Please take the records that follow and repeat exactly the lines starting with the line with "This screenshot has width=1400, height=840." and going on through the line with "Toggle the Silenzioso switch".
──────── Data supplied
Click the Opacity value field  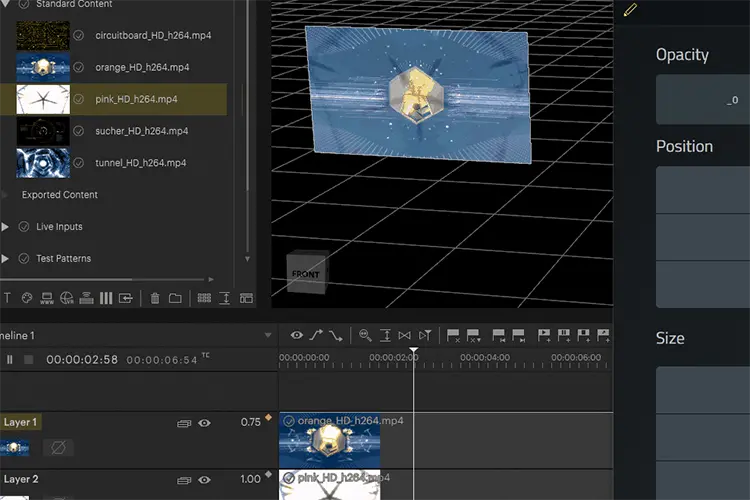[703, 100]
────────────────
──────── Data supplied
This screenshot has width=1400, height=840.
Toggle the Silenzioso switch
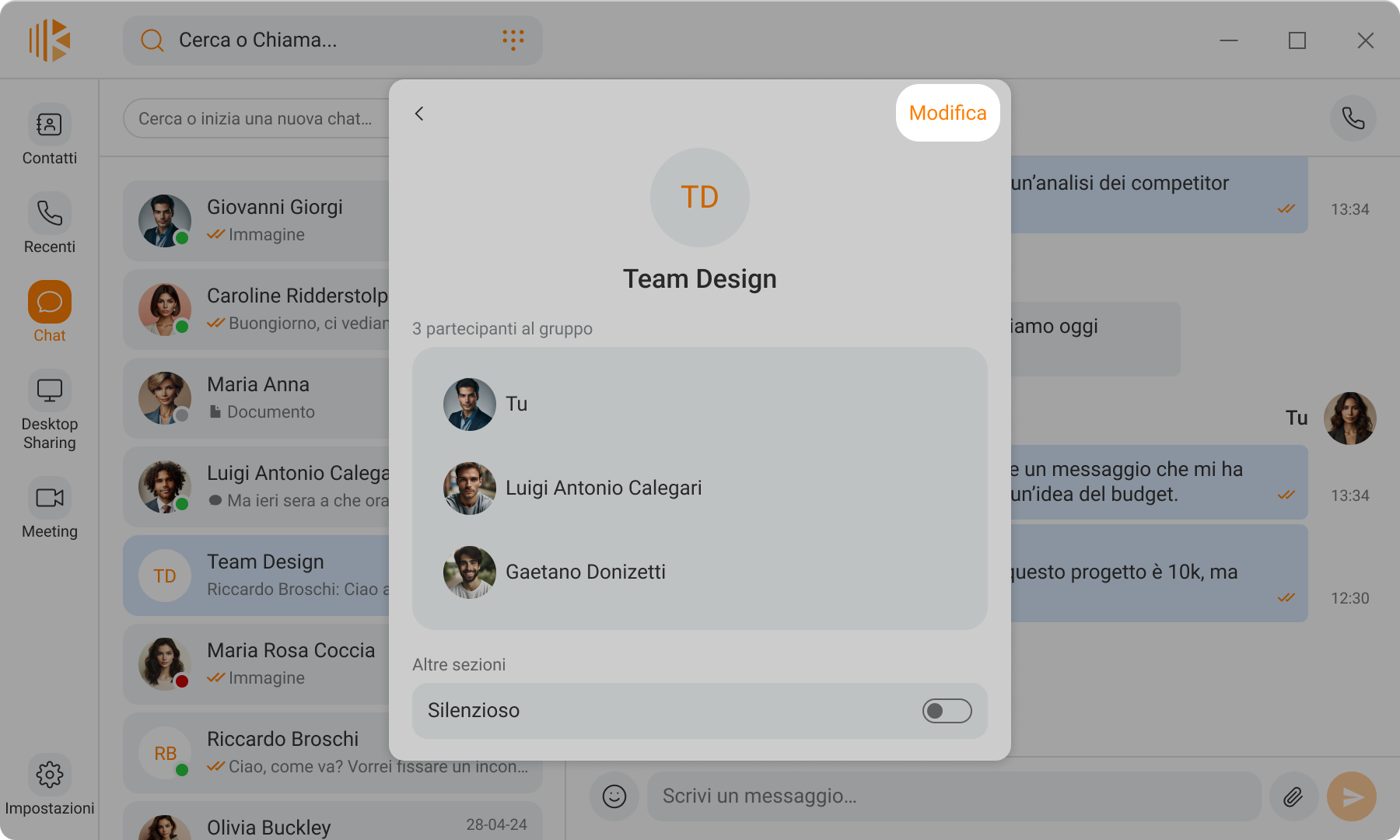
────────────────
──────── Data supplied
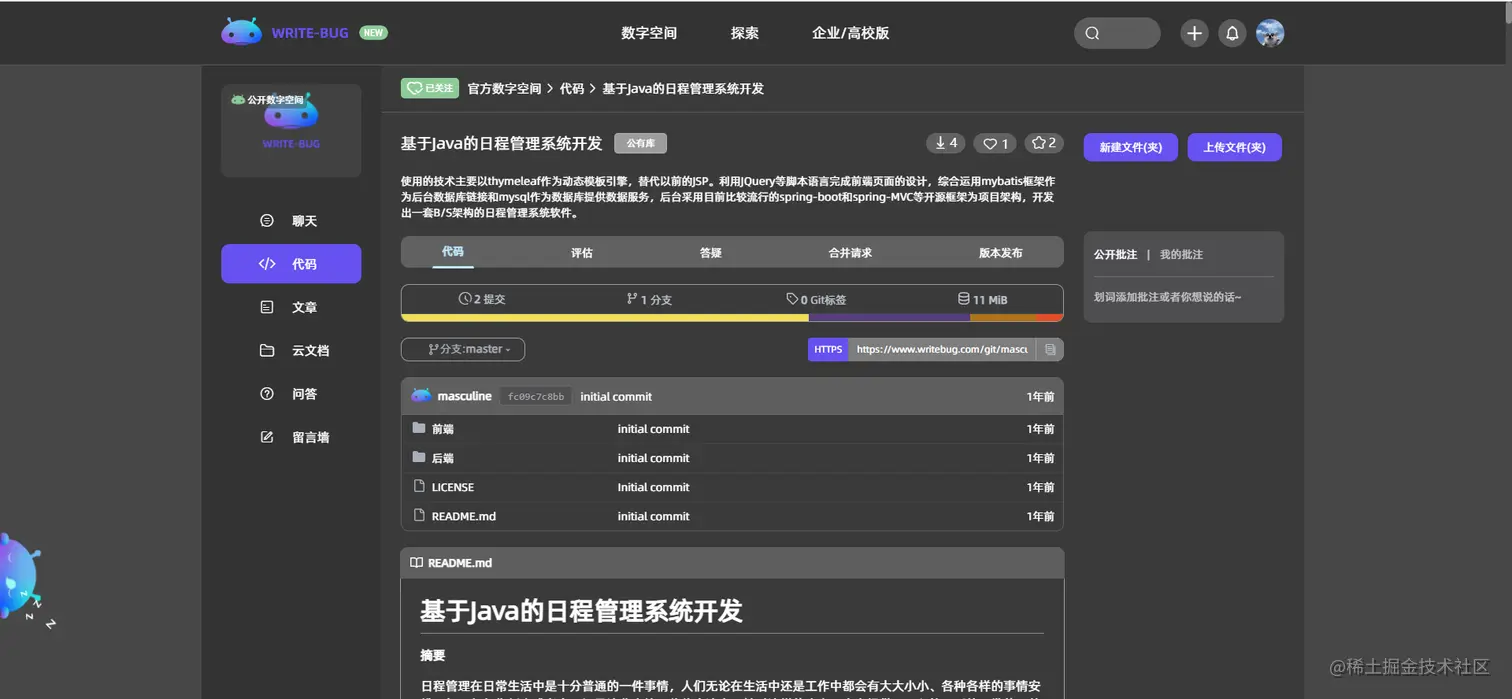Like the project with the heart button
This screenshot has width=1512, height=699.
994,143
────────────────
Your solution
This screenshot has width=1400, height=840.
Toggle the Silenzioso switch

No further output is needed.